When a document with persistent text extraction enabled enters the extraction queue, the system follows this workflow:
  1. The system checks whether enhanced extraction is configured for the document class.
  2. If no enhanced extraction handlers are configured, the system uses Oracle Outside In Technology (OIT) for text extraction.
  3. If enhanced extraction handlers are configured, they execute in priority order. Each handler examines the document to determine if it can process it. If a handler can process the document, it extracts the text and metadata. If not, the handler passes the document to the next handler in the priority chain.
  4. The system stores the extracted text and metadata annotations on the document for use in indexing, summarization, and generative AI inferences.

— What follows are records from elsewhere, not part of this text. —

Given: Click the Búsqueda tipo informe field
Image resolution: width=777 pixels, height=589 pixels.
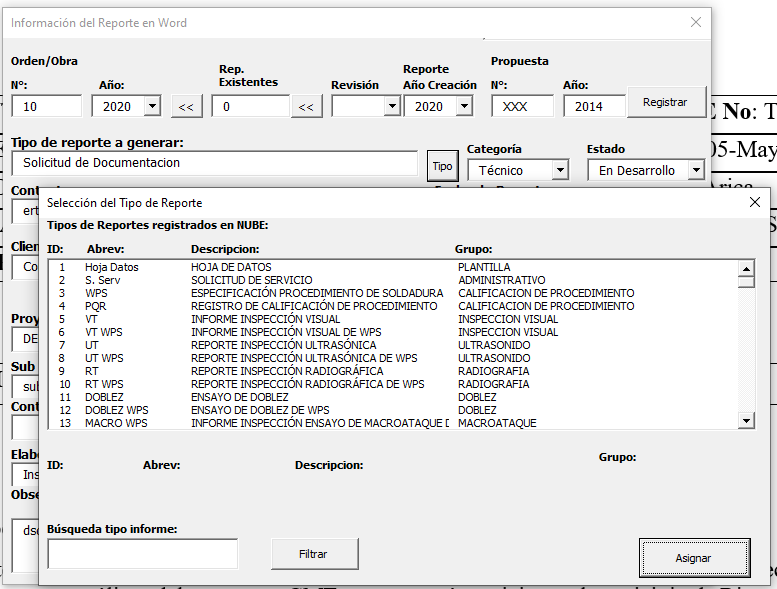Looking at the screenshot, I should pos(142,553).

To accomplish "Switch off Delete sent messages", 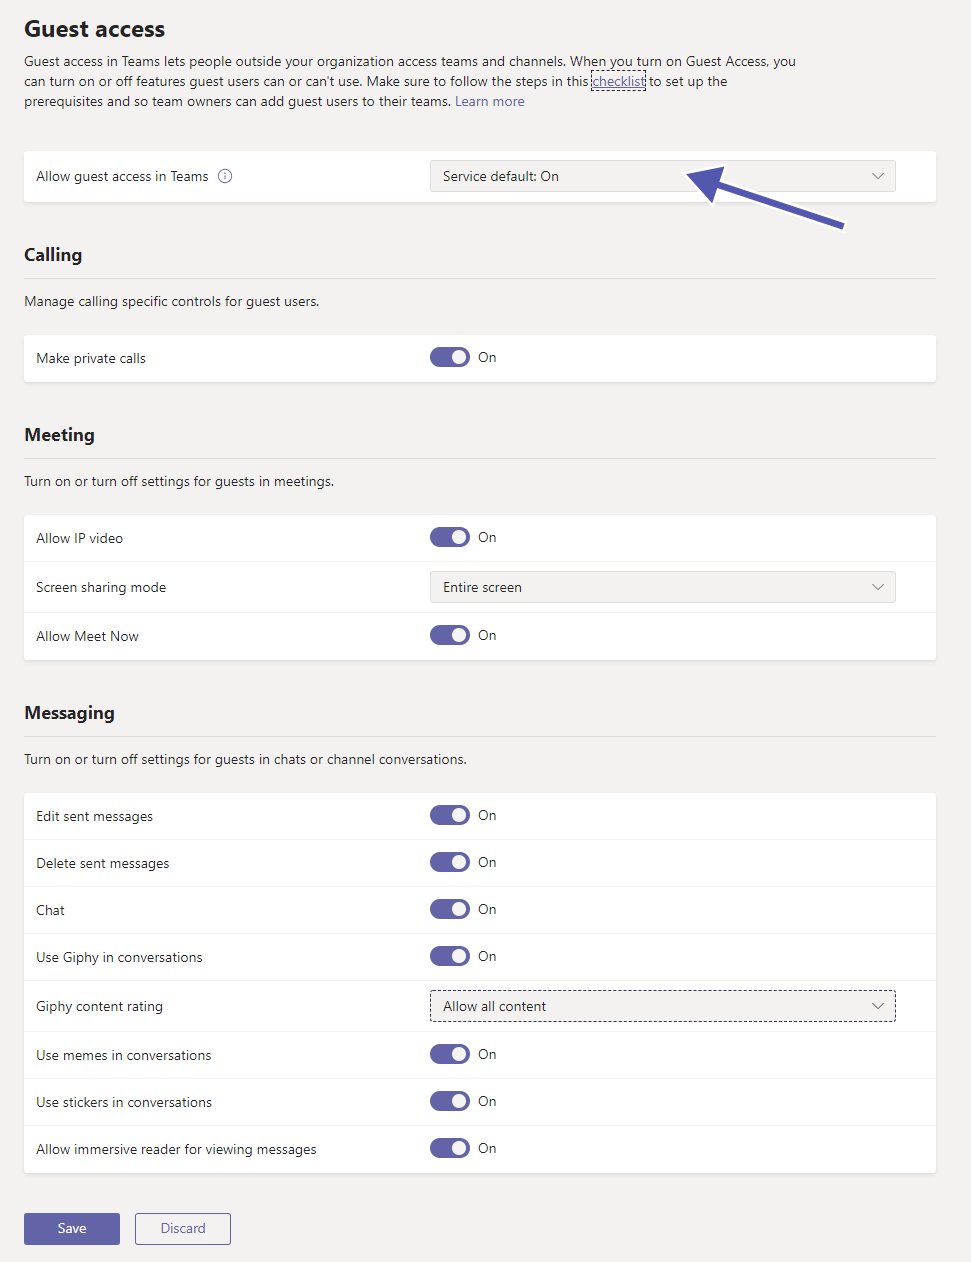I will click(x=450, y=862).
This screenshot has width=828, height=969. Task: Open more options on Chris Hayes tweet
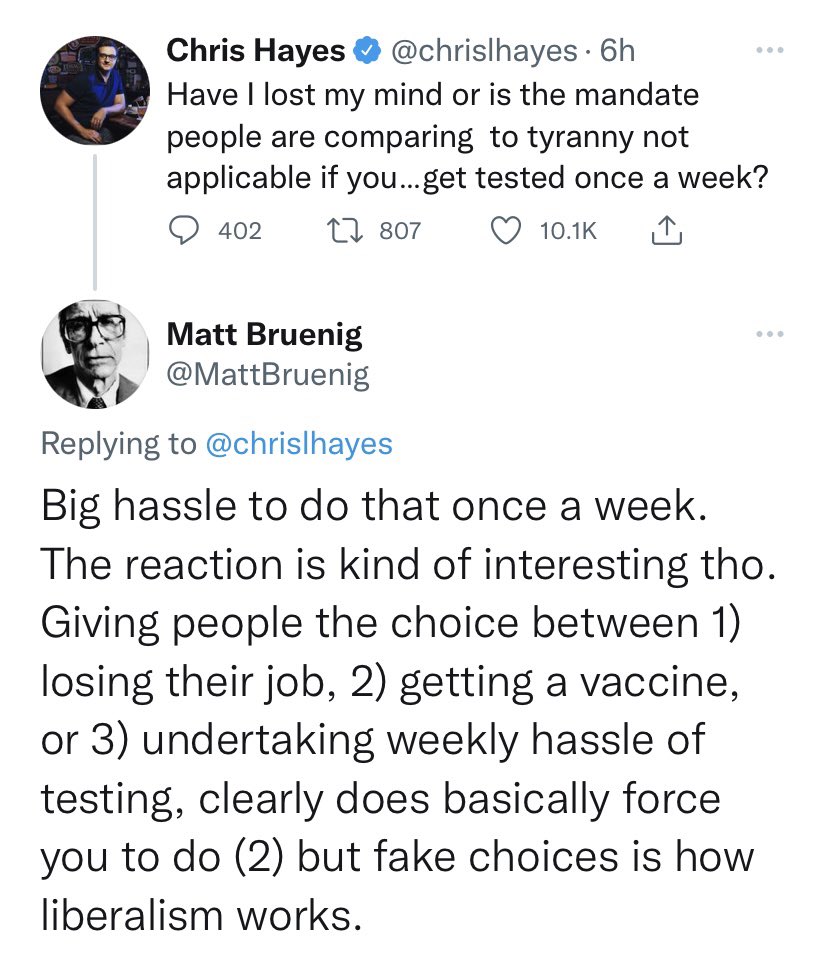pyautogui.click(x=770, y=50)
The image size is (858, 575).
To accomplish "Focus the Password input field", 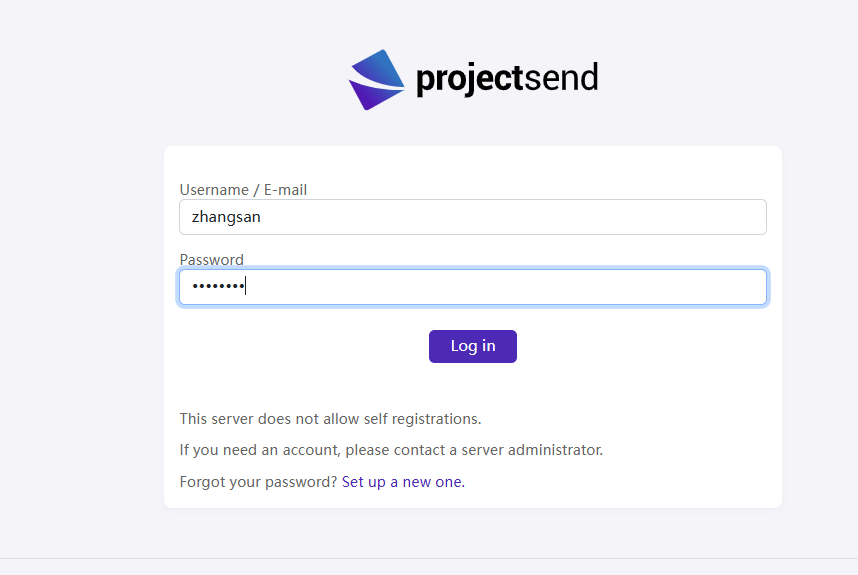I will click(473, 287).
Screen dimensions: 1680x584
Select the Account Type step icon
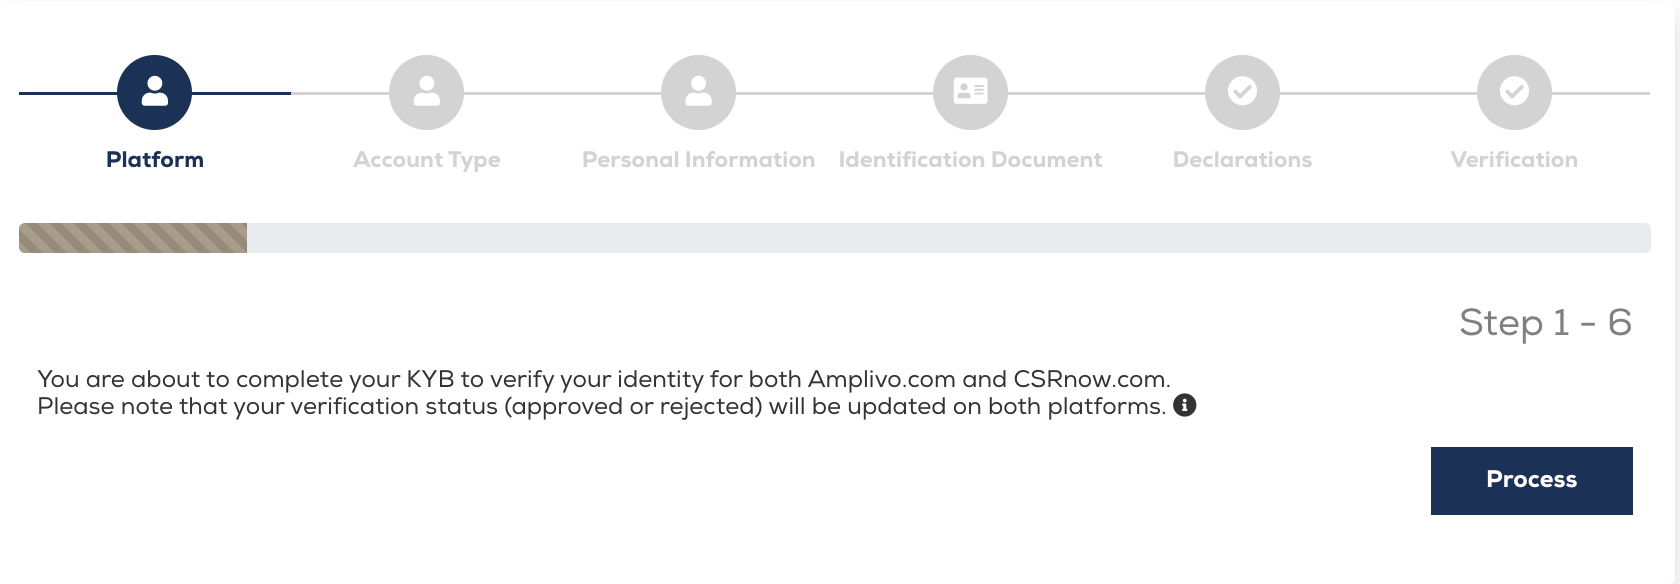click(x=426, y=92)
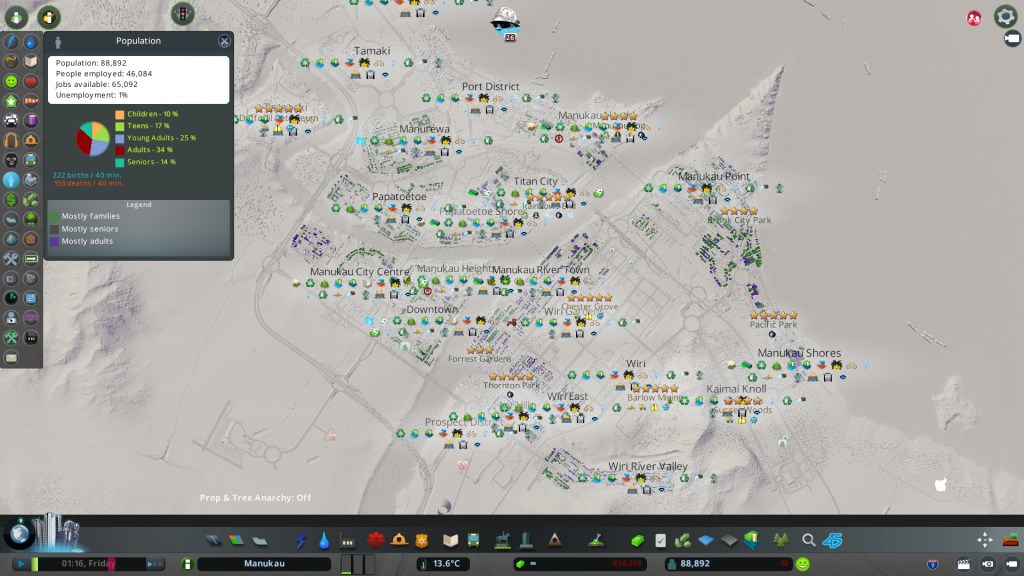Click the Titan City district label
This screenshot has width=1024, height=576.
point(535,181)
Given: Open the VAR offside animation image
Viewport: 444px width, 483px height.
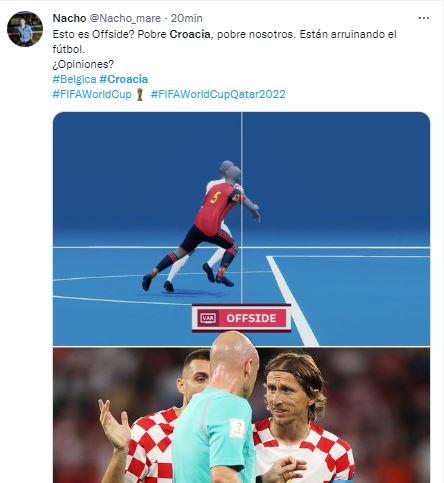Looking at the screenshot, I should (241, 229).
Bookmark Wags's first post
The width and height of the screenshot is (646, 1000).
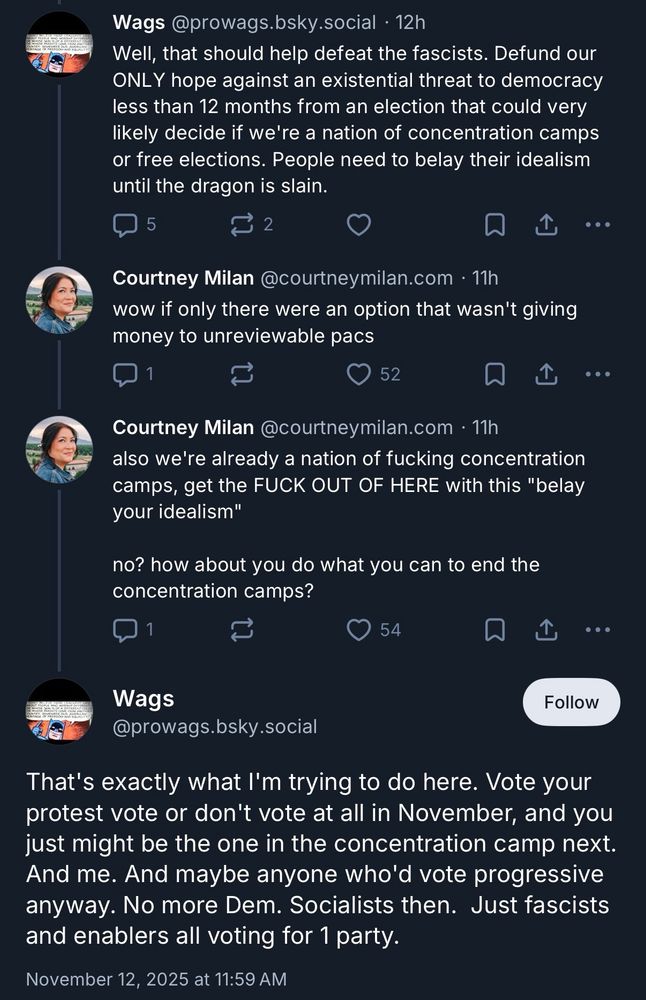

Use cases for enhanced extraction

Enhanced extraction is useful in the following scenarios:
  • Extracting form fields from PDF forms with proper field-to-value associations.
  • Extracting text from images and scanned documents using optical character recognition (OCR).
  • Extracting structured data such as tables and key-value pairs from documents.
  • Preserving document structure and formatting through markdown rendering.
  • Improving search accuracy and relevance for complex document types.

Enhanced extraction components

Enhanced extraction is available through Content Engine system add-ons. For more information about the add-ons, see Enhanced Extraction Extensions, PDF Forms Extensions, and Watson Extraction Extensions. The add-ons provide the following components:
  • An extraction handler that processes specific document types and produces text and metadata annotations. Multiple handlers can be configured with different priorities. The framework supports the following handlers:
    • PDF Forms handler: Extracts form fields from PDF forms using the PDFBox library. Produces a key-value pairs annotation containing the form fields in JSON format. For more information, see PDF Forms Extensions.
    • Watson Text Extraction handler: Extracts text from images and structured data using Watson Document Understanding. Available as a SaaS solution through watsonx.ai Text Extraction or as an on-premises solution. Produces plain text, markdown, key-value pairs, and tables annotations. For more information, see Watson Extraction Extensions.
    • Oracle OIT handler: The default fallback handler that processes documents when no specialized handler is configured or when other handlers cannot process the document.
  • An Enhanced Extraction Annotation that stores the extracted metadata in formats such as key-value pairs, tables, or markdown. The MIME type is set to application/x-ibm.enhanced-extract.
  • A Text Extraction Annotation that stores the plain text extract of the document content.

Enhanced extraction characteristics

When you work with enhanced extraction, note the following characteristics:
  • Enhanced extraction requires persistent text extraction to be enabled for the document class.
  • You can configure multiple handlers for a document class. Each handler has a priority that determines its execution order.
  • Only one handler processes each document. Each handler examines the document and either processes it or passes it to the next handler in the priority chain.
  • Handlers can produce multiple annotation types: plain text, markdown, key-value pairs, and tables.
  • Applications can specify which annotation format to use for indexing, summarization, and generative AI inferences.
  • Enhanced extraction is configured at the document class level. Subclasses inherit the configuration from their parent class.